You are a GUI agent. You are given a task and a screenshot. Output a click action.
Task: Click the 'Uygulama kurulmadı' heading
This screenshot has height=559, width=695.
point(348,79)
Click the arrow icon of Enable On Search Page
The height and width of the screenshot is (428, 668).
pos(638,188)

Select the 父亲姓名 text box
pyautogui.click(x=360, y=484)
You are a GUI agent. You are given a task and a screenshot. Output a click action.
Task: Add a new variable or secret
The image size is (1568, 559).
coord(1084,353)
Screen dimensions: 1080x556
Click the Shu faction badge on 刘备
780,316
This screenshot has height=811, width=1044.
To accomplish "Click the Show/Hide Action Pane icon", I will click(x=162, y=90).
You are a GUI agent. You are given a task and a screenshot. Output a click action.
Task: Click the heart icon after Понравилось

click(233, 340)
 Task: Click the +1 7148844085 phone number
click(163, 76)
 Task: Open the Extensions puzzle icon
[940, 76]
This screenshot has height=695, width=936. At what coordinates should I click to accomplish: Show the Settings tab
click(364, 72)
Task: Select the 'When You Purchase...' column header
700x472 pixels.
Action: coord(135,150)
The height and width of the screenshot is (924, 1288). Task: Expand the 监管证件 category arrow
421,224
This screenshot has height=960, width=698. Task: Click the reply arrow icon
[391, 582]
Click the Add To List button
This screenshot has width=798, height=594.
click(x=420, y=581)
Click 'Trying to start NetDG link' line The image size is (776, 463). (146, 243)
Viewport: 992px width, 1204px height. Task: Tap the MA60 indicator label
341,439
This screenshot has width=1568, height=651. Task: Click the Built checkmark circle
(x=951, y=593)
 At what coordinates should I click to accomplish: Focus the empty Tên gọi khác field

● ● ●

__Exercise__
Set down every entry once more, exactly as it was written above.

__Response area__
You are a GUI agent. You are given a task and a screenshot. Output a click action.
Task: Click the 'Uygulama kurulmadı' heading
This screenshot has height=559, width=695.
point(348,79)
Click the arrow icon of Enable On Search Page
The height and width of the screenshot is (428, 668).
pos(638,188)

Select the 父亲姓名 text box
pyautogui.click(x=360, y=484)
You are a GUI agent. You are given a task and a screenshot. Output a click action.
Task: Add a new variable or secret
The image size is (1568, 559).
coord(1084,353)
Screen dimensions: 1080x556
Click the Shu faction badge on 刘备
780,316
This screenshot has height=811, width=1044.
To accomplish "Click the Show/Hide Action Pane icon", I will click(x=162, y=90).
You are a GUI agent. You are given a task and a screenshot. Output a click action.
Task: Click the heart icon after Понравилось

click(233, 340)
 Task: Click the +1 7148844085 phone number
click(163, 76)
 Task: Open the Extensions puzzle icon
[940, 76]
This screenshot has height=695, width=936. At what coordinates should I click to accomplish: Show the Settings tab
click(364, 72)
Task: Select the 'When You Purchase...' column header
700x472 pixels.
Action: coord(135,150)
The height and width of the screenshot is (924, 1288). Task: Expand the 监管证件 category arrow
421,224
This screenshot has height=960, width=698. Task: Click the reply arrow icon
[391, 582]
Click the Add To List button
This screenshot has width=798, height=594.
click(x=420, y=581)
Click 'Trying to start NetDG link' line The image size is (776, 463). (146, 243)
Viewport: 992px width, 1204px height. Task: Tap the MA60 indicator label
341,439
This screenshot has width=1568, height=651. Task: Click the Built checkmark circle
(x=951, y=593)
 At what coordinates should I click to accomplish: Focus the empty Tên gọi khác field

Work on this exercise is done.